- [What the task requires] Return every line of the data below word for word, including the punctuation.

Dataset items:
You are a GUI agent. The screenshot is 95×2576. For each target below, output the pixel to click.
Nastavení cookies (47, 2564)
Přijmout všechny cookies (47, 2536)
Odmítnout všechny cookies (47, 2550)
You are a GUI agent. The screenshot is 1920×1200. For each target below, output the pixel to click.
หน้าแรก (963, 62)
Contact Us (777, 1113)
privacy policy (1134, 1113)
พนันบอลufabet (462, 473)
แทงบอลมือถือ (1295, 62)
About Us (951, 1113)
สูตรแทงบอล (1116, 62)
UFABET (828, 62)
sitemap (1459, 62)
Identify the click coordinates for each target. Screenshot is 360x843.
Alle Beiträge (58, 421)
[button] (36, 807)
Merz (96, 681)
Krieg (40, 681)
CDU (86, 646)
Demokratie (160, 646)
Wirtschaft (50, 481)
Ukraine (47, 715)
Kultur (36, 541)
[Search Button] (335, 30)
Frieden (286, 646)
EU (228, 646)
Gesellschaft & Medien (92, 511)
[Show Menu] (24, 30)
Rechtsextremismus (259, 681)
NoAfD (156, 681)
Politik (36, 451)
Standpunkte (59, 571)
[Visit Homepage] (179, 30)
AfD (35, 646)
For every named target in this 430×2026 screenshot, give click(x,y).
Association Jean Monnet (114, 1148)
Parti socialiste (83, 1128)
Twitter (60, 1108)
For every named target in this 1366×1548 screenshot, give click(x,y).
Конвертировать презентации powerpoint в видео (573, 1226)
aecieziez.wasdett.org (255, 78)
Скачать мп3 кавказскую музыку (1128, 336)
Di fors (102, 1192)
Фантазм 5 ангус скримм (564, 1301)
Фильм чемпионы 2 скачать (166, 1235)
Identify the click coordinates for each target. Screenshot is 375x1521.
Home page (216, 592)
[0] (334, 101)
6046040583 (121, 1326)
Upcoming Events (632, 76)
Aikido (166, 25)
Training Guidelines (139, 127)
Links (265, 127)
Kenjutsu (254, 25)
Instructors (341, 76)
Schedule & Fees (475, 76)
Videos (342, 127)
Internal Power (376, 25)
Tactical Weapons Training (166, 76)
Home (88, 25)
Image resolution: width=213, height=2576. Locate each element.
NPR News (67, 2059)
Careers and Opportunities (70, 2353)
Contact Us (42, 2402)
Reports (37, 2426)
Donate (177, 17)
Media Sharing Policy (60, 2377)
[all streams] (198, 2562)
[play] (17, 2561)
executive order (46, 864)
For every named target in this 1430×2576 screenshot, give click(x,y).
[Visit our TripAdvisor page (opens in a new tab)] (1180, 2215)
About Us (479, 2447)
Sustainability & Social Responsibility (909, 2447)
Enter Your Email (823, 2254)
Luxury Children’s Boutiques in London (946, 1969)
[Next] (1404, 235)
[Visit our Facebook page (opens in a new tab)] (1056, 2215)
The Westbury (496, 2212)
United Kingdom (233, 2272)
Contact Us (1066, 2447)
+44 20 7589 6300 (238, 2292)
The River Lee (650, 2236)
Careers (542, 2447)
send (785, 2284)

- [Task output]
You are a GUI agent. The screenshot is 95×2576. For each target below, output the pixel to click.
Nastavení cookies (47, 2564)
Přijmout všechny cookies (47, 2536)
Odmítnout všechny cookies (47, 2550)
You are a GUI agent. The screenshot is 1920×1200. For each target below, output the pixel to click.
หน้าแรก (963, 62)
Contact Us (777, 1113)
privacy policy (1134, 1113)
พนันบอลufabet (462, 473)
แทงบอลมือถือ (1295, 62)
About Us (951, 1113)
สูตรแทงบอล (1116, 62)
UFABET (828, 62)
sitemap (1459, 62)
Identify the click coordinates for each target. Screenshot is 360x843.
Alle Beiträge (58, 421)
[button] (36, 807)
Merz (96, 681)
Krieg (40, 681)
CDU (86, 646)
Demokratie (160, 646)
Wirtschaft (50, 481)
Ukraine (47, 715)
Kultur (36, 541)
[Search Button] (335, 30)
Frieden (286, 646)
EU (228, 646)
Gesellschaft & Medien (92, 511)
[Show Menu] (24, 30)
Rechtsextremismus (259, 681)
NoAfD (156, 681)
Politik (36, 451)
Standpunkte (59, 571)
[Visit Homepage] (179, 30)
AfD (35, 646)
For every named target in this 430×2026 screenshot, give click(x,y).
Association Jean Monnet (114, 1148)
Parti socialiste (83, 1128)
Twitter (60, 1108)
For every named target in this 1366×1548 screenshot, give click(x,y).
Конвертировать презентации powerpoint в видео (573, 1226)
aecieziez.wasdett.org (255, 78)
Скачать мп3 кавказскую музыку (1128, 336)
Di fors (102, 1192)
Фантазм 5 ангус скримм (564, 1301)
Фильм чемпионы 2 скачать (166, 1235)
Identify the click coordinates for each target. Screenshot is 375x1521.
Home page (216, 592)
[0] (334, 101)
6046040583 (121, 1326)
Upcoming Events (632, 76)
Aikido (166, 25)
Training Guidelines (139, 127)
Links (265, 127)
Kenjutsu (254, 25)
Instructors (341, 76)
Schedule & Fees (475, 76)
Videos (342, 127)
Internal Power (376, 25)
Tactical Weapons Training (166, 76)
Home (88, 25)
Image resolution: width=213, height=2576. Locate each element.
NPR News (67, 2059)
Careers and Opportunities (70, 2353)
Contact Us (42, 2402)
Reports (37, 2426)
Donate (177, 17)
Media Sharing Policy (60, 2377)
[all streams] (198, 2562)
[play] (17, 2561)
executive order (46, 864)
For every named target in this 1430×2576 screenshot, give click(x,y).
[Visit our TripAdvisor page (opens in a new tab)] (1180, 2215)
About Us (479, 2447)
Sustainability & Social Responsibility (909, 2447)
Enter Your Email (823, 2254)
Luxury Children’s Boutiques in London (946, 1969)
[Next] (1404, 235)
[Visit our Facebook page (opens in a new tab)] (1056, 2215)
The Westbury (496, 2212)
United Kingdom (233, 2272)
Contact Us (1066, 2447)
+44 20 7589 6300 (238, 2292)
The River Lee (650, 2236)
Careers (542, 2447)
send (785, 2284)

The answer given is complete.